判決及びその後にみる管理・監督者について
【1】 ある店長の提起した裁判の判決のポイント
東京地方裁判所で平成20年1月、大手ファーストフード店の店長が提起していた裁判で、
提訴した店長は管理職にあたらないとして、会社に対して残業代や付加金など2年分約
750万円を支払うよう判決が出された。
最近の管理職の定義の骨子は、
「経営者と一体的立場であり、一定の権限や手当てなどが支払われていること」
とされ、今回の判決は定義に反しているとしたものでした。
判決の骨子は、主に次のものと考えます。
(1) 権限は店の中に限定され、経営者と一体的立場といえない
(2) 給与面でも、役職手当が低く総額も一般社員より低い場合もある
(3) 勤務も自由な裁量は無く、長時間労働が常態化していた
【2】 判決後の動き
この判決後にさまざまな会社が、「従来の管理監督者について残業代を支払う方針に転換した」。とする報道がなされています。
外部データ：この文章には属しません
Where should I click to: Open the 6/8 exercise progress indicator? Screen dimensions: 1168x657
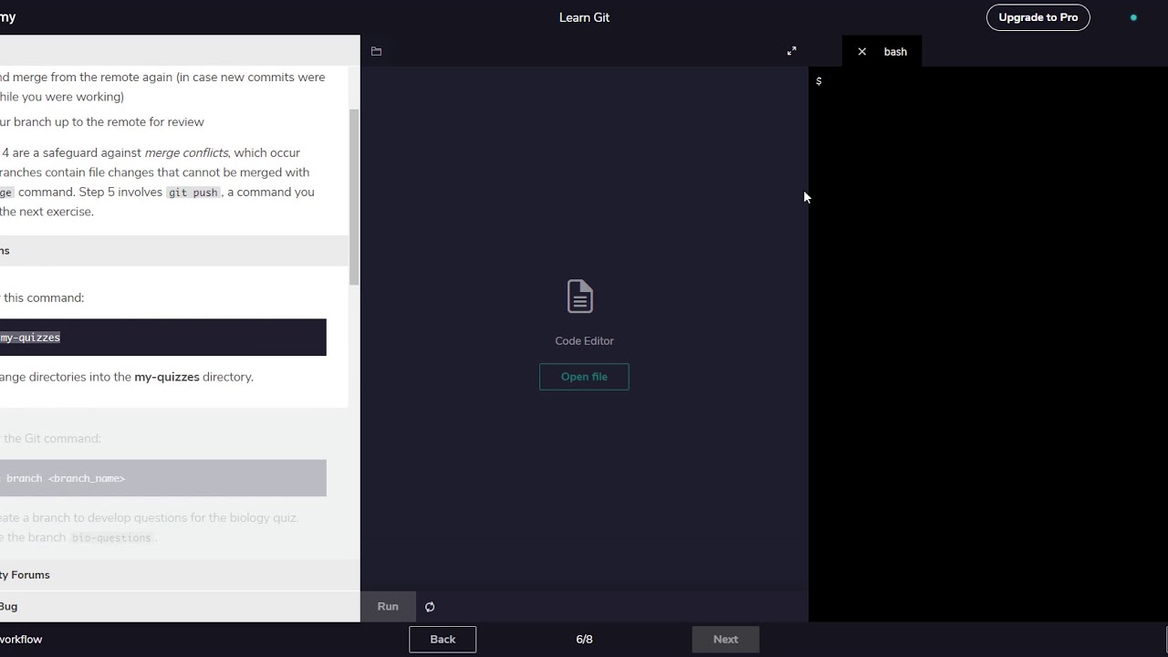coord(584,640)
これは、2年目の社員を店長に就任させていたり、その他会社の実態が以前から問題点を指摘されていた会社が多くみられ、表面化する前に改善したようです。
【3】 自社の確認の必要性
しかし、この問題は拡大する一方ですので、現在の課長や部長、所長など、自社で管理・監督者にしている方々の業務内容や給与など、現状を調査・確認し、場合によっては条件の見直しが必要と考えます。
【4】 必要と考えられる対応について
管理監督者については、それぞれの会社の実態に即した対応が重要であり、一律に対応法を述べることは困難です。
しかし、判決で指摘された問題点を最低限度解決しなければ否定される可能性が大きく、会社として管理監督者とする根拠が無い状態となります。
そこで、
(1) 管理監督者が経営的な会議に参加するなど経営への参画の機会を提供する
(2) 潤沢な管理監督者手当の支給
(3) 短期的な勤怠の控除廃止や自由裁量の勤務の実施
などにより、管理・監督者と認められる可能性を高めることが最低限度必要ではないかと考えます。
勿論、これだけでは十分とはいえませんが、御社にあった管理・監督者のパターンを作成することが必要と考えます。